War No More
It unravels. It falls apart. It erupts. It implodes and explodes.
The world floods and burns at once. A disabling and deadly virus is left to tear through the populace unrestrained. Elders and babies are murdered. Authoritarians and oligarchs bask in their power, indulge their whims, while so many die and suffer.
There are calls to fight on many fronts. And many rise up and look for a place to engage in the battle. Fighting is framed as an essential process, the required stance. The solution to our suffering is to win, and to lose is to suffer.
I fought a lot, for a long time. Too many battles on too many fronts to even bother to list. I marched and mobilized, and held the line, and defended and attacked when necessary. But at some point, I stopped fighting. It wasn’t really a choice. The fighting stopped within me.
I can’t fight battles, I couldn’t “resist!” I became incapable of operating on battle lines. Its not that I have any confusion about where I stand, or where my values lie in any social conflict. I know, if I have to join in this competition who I would want to win. I’ve played the game. I still am lured into the fight sometimes but it drains me so quickly and thoroughly that all fighting gestures become futile.

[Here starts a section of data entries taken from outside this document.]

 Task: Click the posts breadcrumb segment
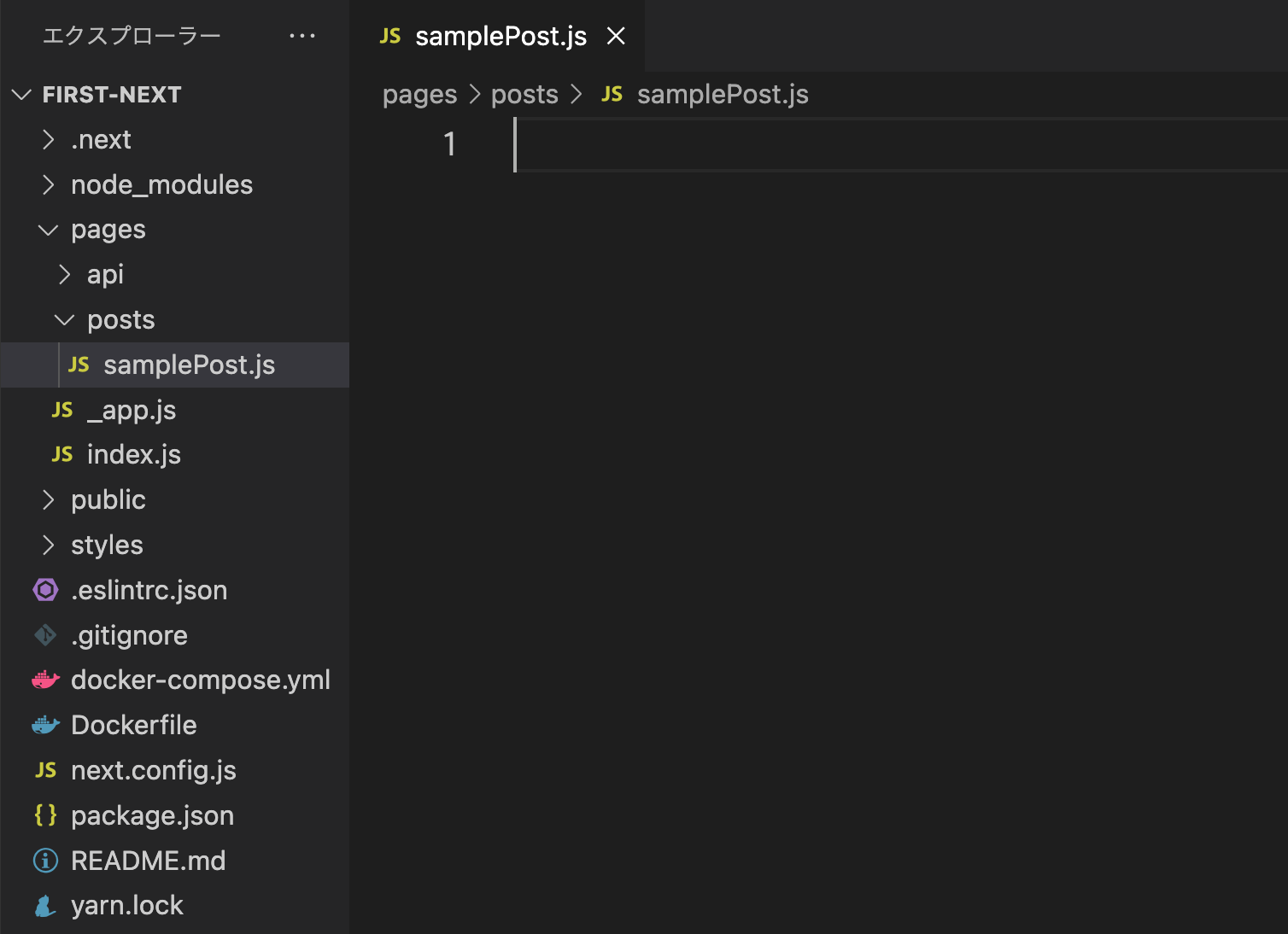[524, 94]
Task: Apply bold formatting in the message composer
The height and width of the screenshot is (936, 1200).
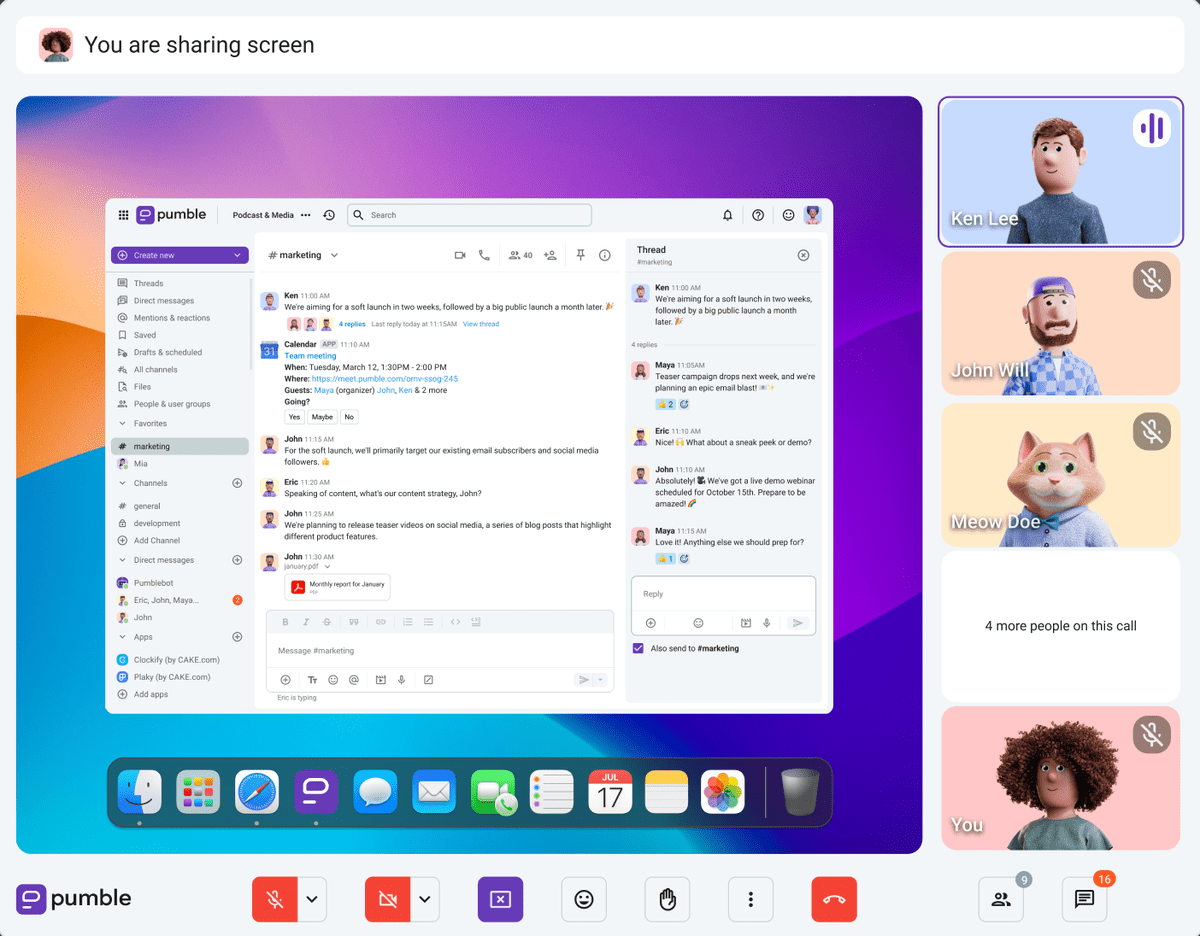Action: 285,621
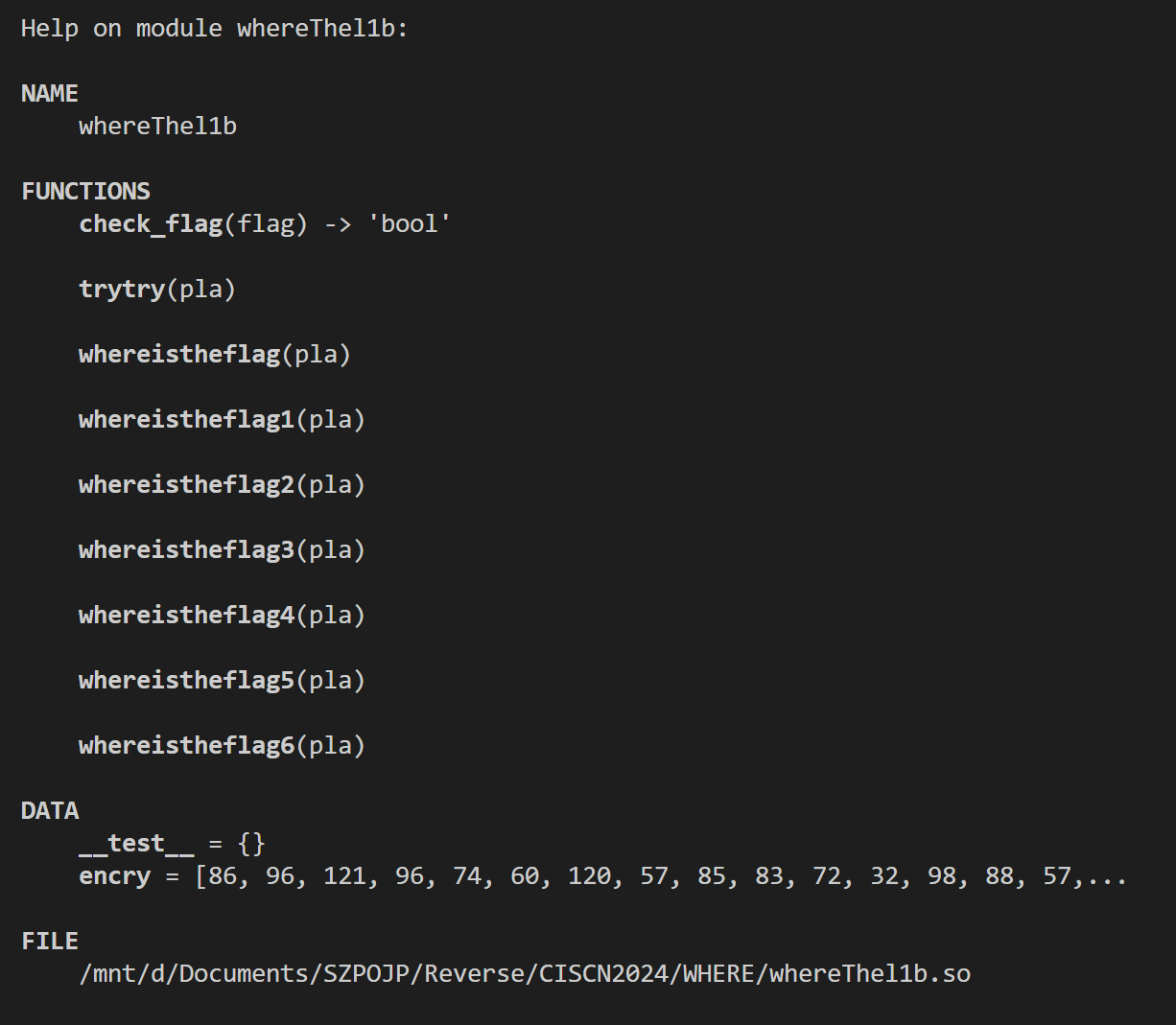Click whereistheflag1 function text

[x=187, y=419]
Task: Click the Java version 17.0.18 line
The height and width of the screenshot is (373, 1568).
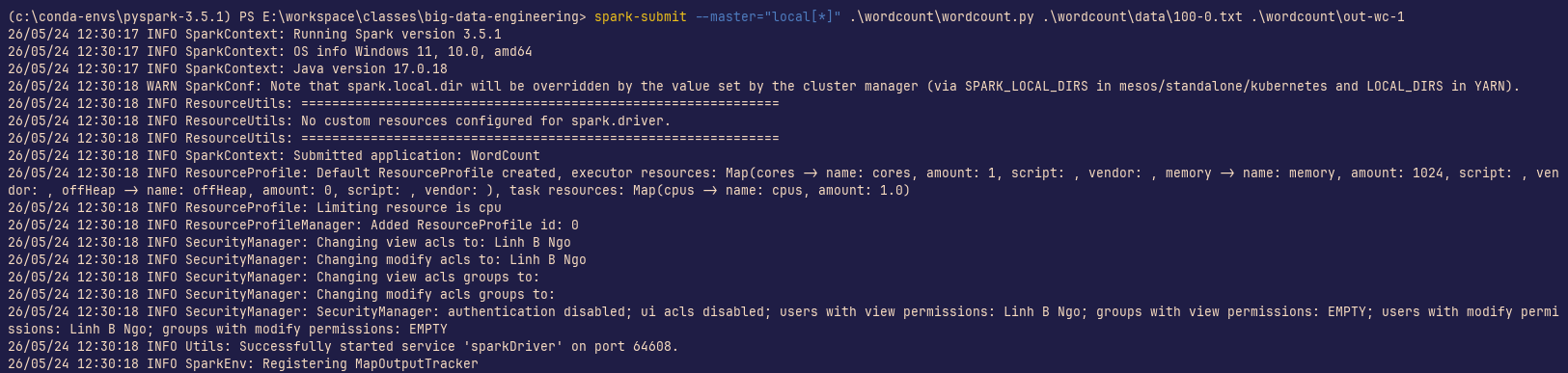Action: pos(227,68)
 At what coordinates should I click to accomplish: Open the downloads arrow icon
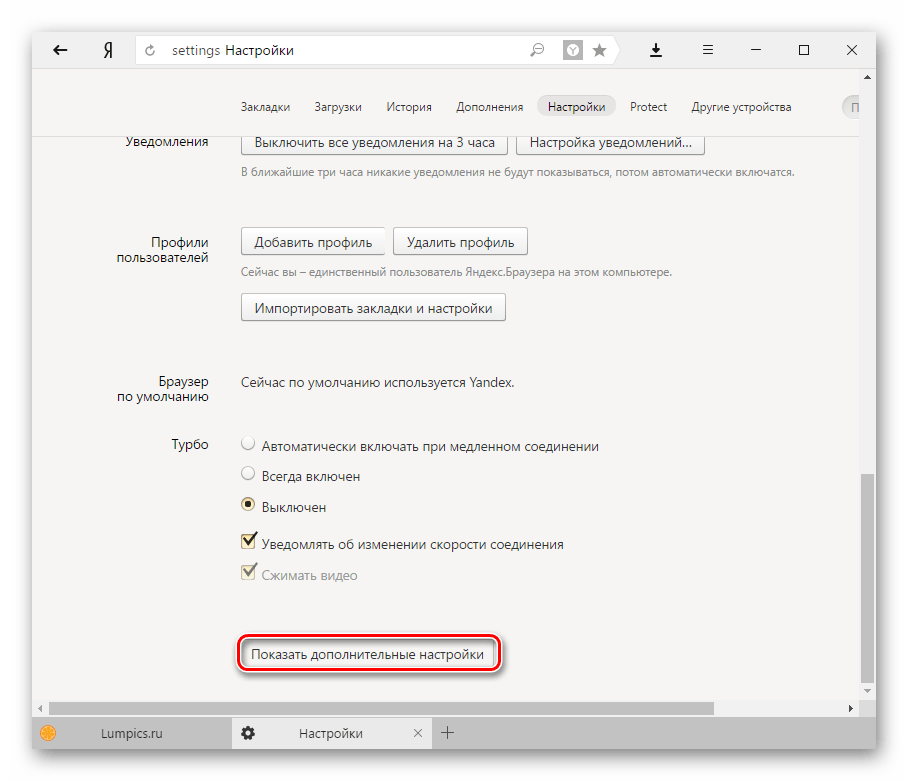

And I get that it is life and death. It is literally my life too. But I tell you as much as I love living, I don’t want to even “fight” for that anymore. I don’t want to win my life. I want to love it. I want to live it until it ends.
Listen, I watched my mother and a chosen sister “lose their long battles with cancer” as the media and obituaries so often say. And I know they didn’t lose at anything. They didn’t “fail” to live. Death isn’t a failure. The dead don’t “lose” at anything, even when their deaths arrived prematurely, unnecessarily, or sadistically. They may be lost to us, but they did not lose.
Life isn’t a game or a war.
War is all we seem to be able make out of Life.
I knew the moment that I was diagnosed with cancer that I was not going to fight it. How could I? They were my very own cells, over activated, over-producing, gone haywire. I needed to treat them, embrace them, tend to them, prune them back, settle them down, call them back into their proper place and function. I thought about the ways that I was complicit in their over-extension, all the ways these berserk cells operated in my body exactly as I had operated in the world.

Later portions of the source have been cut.